After 10 years’ experience working as a chemotherapy nurse, Steph joined Sciensus in June this year (2022) and quickly settled into her new role as a community nurse.

Steph says that educating patients is one of the most rewarding aspects of the job. She takes pride in giving patients thorough information and making them aware of every aspect of their treatment so that they’re happy with the service Sciensus provides.

“It’s important that patients have the right information and that they can ask us questions and make informed choices,” says Steph. “I usually find that if I take time to explain everything early on it helps to answer their questions in the first instance.”

Meeting patients’ needs

A lot of Steph’s patients live in rural areas, so they appreciate the fact that they don’t have to spend lots of time travelling to a hospital.

“They know what time we’re going to arrive at their house, so they can plan their day around that and it gives them a bit more structure and keeps them on a normal pathway,” explains Steph.

“I’ve only ever had positive feedback from the patients that I’ve been seeing. They’re so thankful that we can treat them in their homes at their convenience. It’s great that the service is based around them and their needs.”

Full training and support

Steph had extensive experience in chemotherapy nursing, but the community aspect of the role was new to her when she first joined Sciensus.

She explains that she had a full induction into the role, which included a chemotherapy update course and training and shadowing with an experienced chemotherapy nurse. When she was fully trained, Steph was signed off by a systemic anti-cancer therapy (SACT) Practice Development Nurse (PDN).

“I knew that learning this new aspect of the role of treating patients in their own homes would be a different way of working for me, so the induction was really helpful,” says Steph.

Now that she’s fully trained, Steph enjoys going into patients’ homes and being able to give one-to-one care.

“I can’t fault the support I’ve had in the time I’ve been at Sciensus. There hasn’t been a time when I haven’t felt confident in what I’m doing, knowing the support is there and I can ask for extra help if needed. It’s been such a great start.”

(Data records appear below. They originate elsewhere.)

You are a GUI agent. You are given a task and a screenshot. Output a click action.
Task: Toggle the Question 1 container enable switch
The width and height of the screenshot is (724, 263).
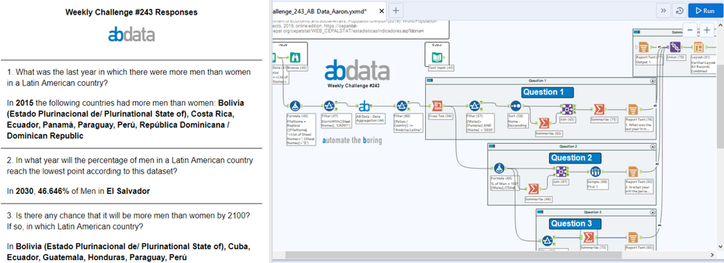click(429, 81)
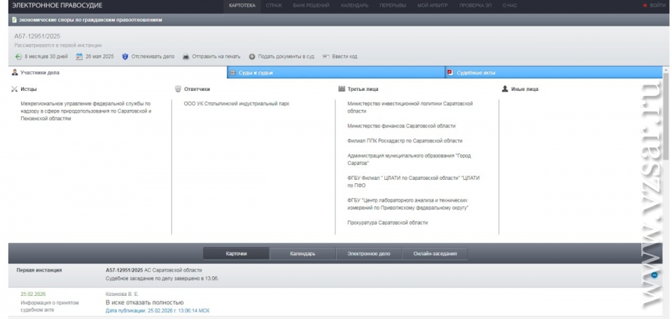Click the page vertical scrollbar
This screenshot has height=319, width=672.
[x=666, y=140]
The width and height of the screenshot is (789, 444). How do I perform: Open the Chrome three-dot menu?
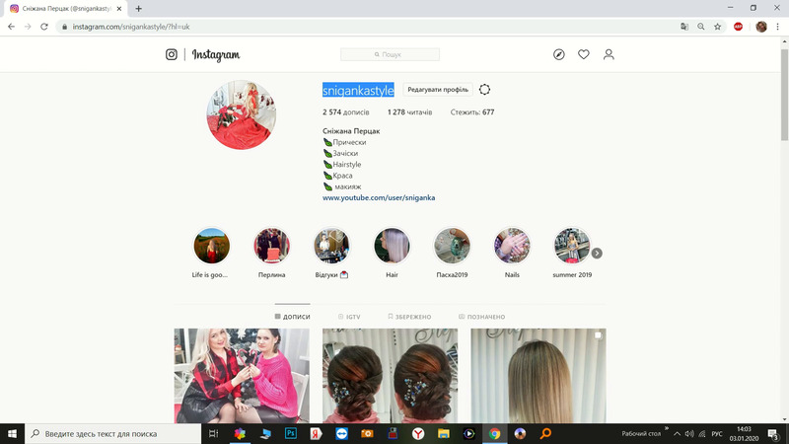pyautogui.click(x=778, y=27)
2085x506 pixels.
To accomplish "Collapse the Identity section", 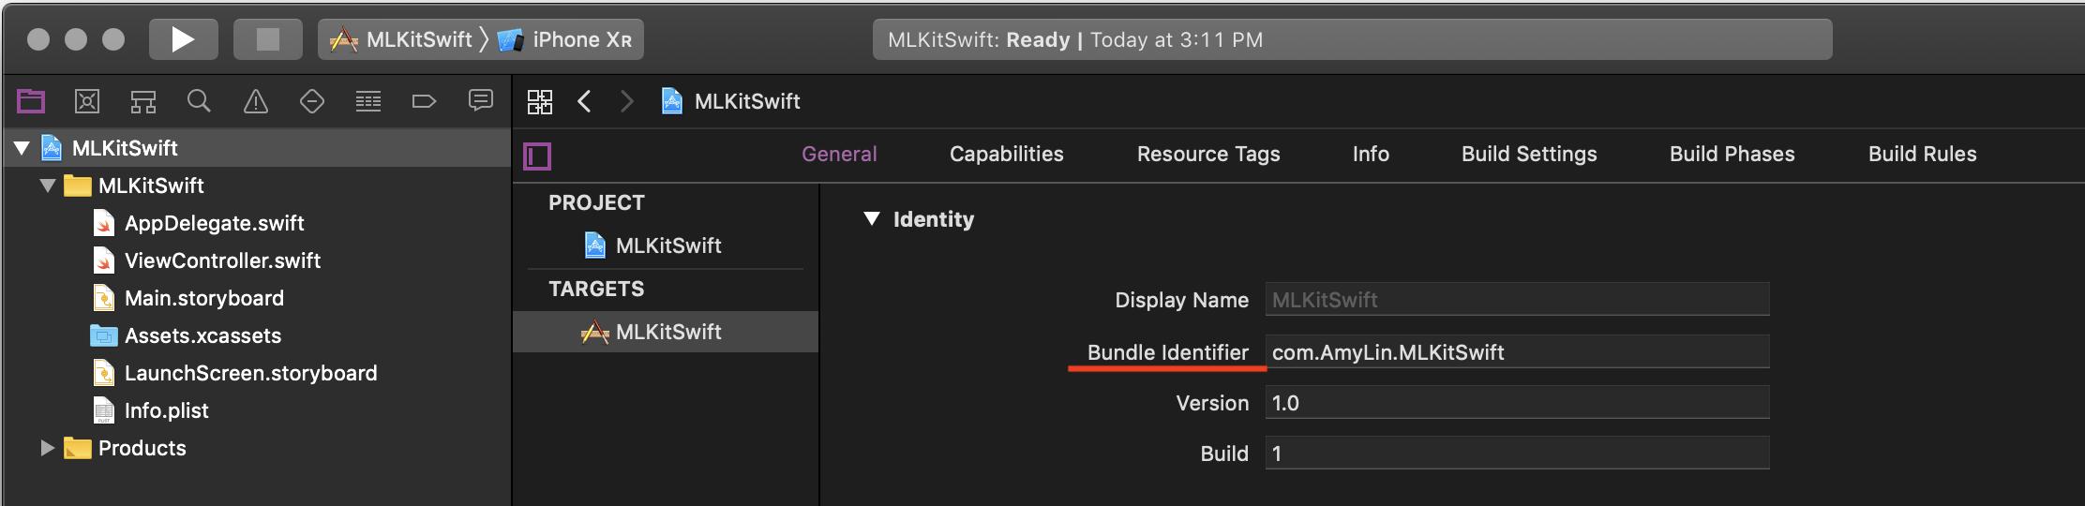I will (x=872, y=219).
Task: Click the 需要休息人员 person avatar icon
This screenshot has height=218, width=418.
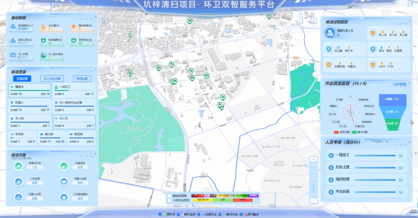Action: coord(330,33)
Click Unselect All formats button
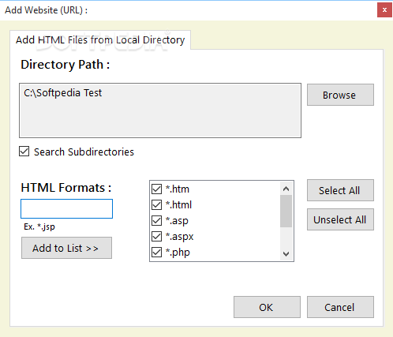Viewport: 393px width, 337px height. pyautogui.click(x=340, y=219)
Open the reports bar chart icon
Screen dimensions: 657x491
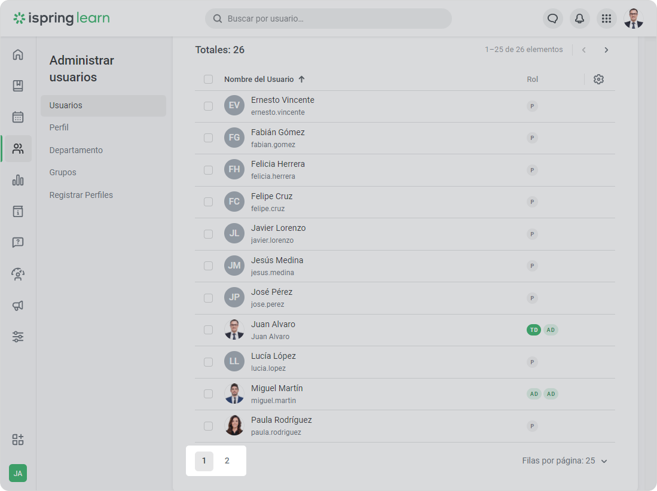[x=18, y=180]
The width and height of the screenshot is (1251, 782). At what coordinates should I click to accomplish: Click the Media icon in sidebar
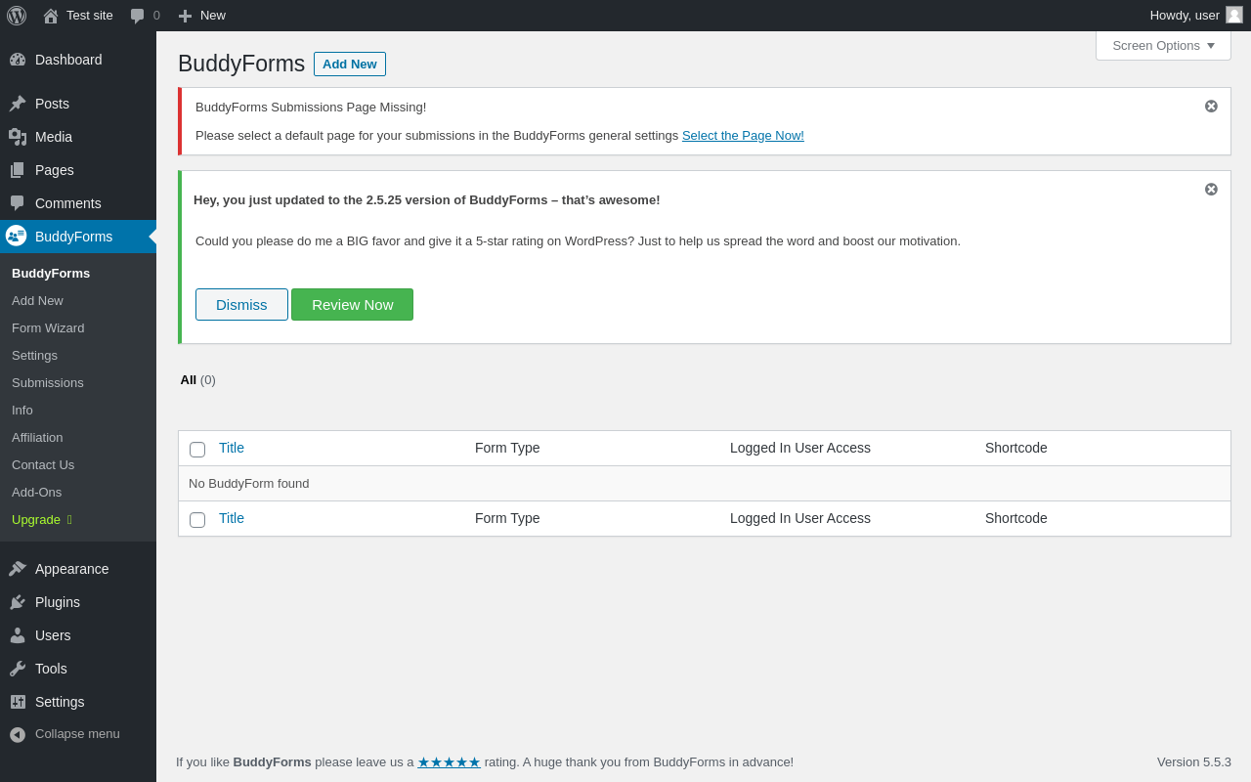[x=18, y=137]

Working independently in the community

There are other aspects of the role that are new to Steph too – she believes that working independently has boosted her wider skillset as a nurse, like communication and managing her own workload.

“Because of the autonomy in the role I’m less reliant on other team members, which means I communicate more directly with the consultants and evaluate patient’s blood test results,” says Steph.

“There’s a good backup team for support. I can rely on the PDNs if I have any questions, and I have a good relationship with them. I also have a clinical specialist nurse who I can call if there are further issues and they’re really helpful.”